====== Document excerpt ======
From "The Buffalo News"
The Board of Medicine has revoked the license of a Florida doctor accused of medical malpractice in a botched abortion case in which a live baby was delivered, but ended up dead in a cardboard box.
The board on Friday found Dr. Pierre Jean-Jacque Renelique in violation of Florida statutes by committing medical malpractice, delegating responsibility to unlicensed personnel, and failing to keep an accurate medical record. Renelique and his attorney declined to comment after the hearing.
The Department of Health said Renelique was scheduled to perform an abortion on a teenager who was 23 weeks pregnant in 2006. Sycloria Williams had been given drugs in advance to dilate her cervix.
According to the complaint, she gave birth at a Hialeah clinic after waiting hours for Renelique to arrive. The complaint said one of the clinic owners put the baby in a bag that was thrown away.
Police found the infant's decomposing remains a week later.
A medical examiner determined the cause of death was extreme prematurity, the complaint states.
At Friday's hearing, Renelique told the board of his life-long quest to be a doctor. He said there are generations of physicians in his family, and that he decided to follow the same path after seeing his father treat patients.
Renelique described saving a woman's life during the second year of his medical residency in Haiti. He later left his home country to work and train in the United States. It was never his intention to do abortions, he said.
"That was not part of my goals when I came to Florida," he said. "But I had to do it to survive."
During the board's questioning, Dr. Elizabeth D. Tucker, an obstetrician-gynecologist from Pensacola, asked Renelique about three different types of medical forceps. Renelique replied that he possessed each of the instruments.
After each question, Tucker also held up a metal instrument, different from the one she had named and inquired about. One of the tools was a metal rod with an arrow attached at the tip.
Tucker asked Renelique if he had that. He replied that he did.
"For the record, these are from my antique collection," she said later. "We don't use these in terminations."
Renelique's attorney, Joseph Harrison, later requested that his client view the instruments more closely, which the board allowed. Renelique said he had never seen or used the spear in his life.
Renelique said he had advised the patient to come in early as a precaution, and that when he was en route to the clinic, he was called to tend to another patient having an emergency.
He said the clinic staff members didn't tell him about the delivery when he arrived.
Harrison said Renelique expected the board to uphold the current restriction on his license, which prohibits him from performing abortions unless another physician is present. The Department of Health recommended that his license be suspended. But the board decided to revoke it instead which means he will not be able to practice medicine in Florida.
No criminal charges have been filed in the case, but the state attorney's office is investigating.
======
| Exercise prompt |
Render this sentence from the news report on the Florida doctor's revoked license in Spanish: "Police found the infant's decomposing remains a week later." The material after this point is unrelated to the news report.
====== Provided data ======
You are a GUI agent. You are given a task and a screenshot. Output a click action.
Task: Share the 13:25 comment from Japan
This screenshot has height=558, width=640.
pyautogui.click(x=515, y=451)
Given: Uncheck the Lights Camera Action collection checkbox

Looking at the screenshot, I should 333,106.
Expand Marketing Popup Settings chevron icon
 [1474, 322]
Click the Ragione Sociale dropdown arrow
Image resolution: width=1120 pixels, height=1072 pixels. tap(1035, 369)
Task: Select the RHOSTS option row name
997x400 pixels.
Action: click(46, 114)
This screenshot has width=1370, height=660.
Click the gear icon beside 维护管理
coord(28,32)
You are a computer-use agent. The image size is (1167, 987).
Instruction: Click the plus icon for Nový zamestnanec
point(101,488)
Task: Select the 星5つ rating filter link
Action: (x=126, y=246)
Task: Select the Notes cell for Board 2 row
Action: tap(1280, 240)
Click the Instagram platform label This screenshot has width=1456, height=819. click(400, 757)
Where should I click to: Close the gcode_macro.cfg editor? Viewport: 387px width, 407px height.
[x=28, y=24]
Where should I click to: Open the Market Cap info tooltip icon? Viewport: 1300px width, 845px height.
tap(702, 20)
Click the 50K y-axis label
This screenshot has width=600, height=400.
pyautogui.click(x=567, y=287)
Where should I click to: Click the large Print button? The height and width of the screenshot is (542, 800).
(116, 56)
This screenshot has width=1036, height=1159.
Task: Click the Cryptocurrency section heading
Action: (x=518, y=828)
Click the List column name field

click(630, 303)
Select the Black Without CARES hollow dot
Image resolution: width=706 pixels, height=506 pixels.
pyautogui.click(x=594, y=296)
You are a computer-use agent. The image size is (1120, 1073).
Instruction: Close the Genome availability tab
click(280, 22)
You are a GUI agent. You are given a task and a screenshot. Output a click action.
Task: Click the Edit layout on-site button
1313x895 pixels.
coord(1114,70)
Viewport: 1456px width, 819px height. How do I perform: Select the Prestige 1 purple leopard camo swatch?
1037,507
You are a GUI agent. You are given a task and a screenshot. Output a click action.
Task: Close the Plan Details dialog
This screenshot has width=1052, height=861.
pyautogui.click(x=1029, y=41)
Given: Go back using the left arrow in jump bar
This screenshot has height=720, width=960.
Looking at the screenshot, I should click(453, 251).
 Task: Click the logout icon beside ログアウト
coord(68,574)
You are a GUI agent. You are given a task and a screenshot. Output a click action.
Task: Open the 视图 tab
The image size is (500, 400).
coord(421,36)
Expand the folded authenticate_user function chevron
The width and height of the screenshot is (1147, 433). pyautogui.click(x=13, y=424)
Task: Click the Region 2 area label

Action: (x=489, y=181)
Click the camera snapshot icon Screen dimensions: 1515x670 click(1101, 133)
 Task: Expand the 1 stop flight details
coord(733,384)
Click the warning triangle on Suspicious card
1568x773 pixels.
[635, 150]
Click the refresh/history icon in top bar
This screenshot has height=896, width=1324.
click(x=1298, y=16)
======
| Written answer |
La policía encontró los restos en descomposición del bebé una semana después.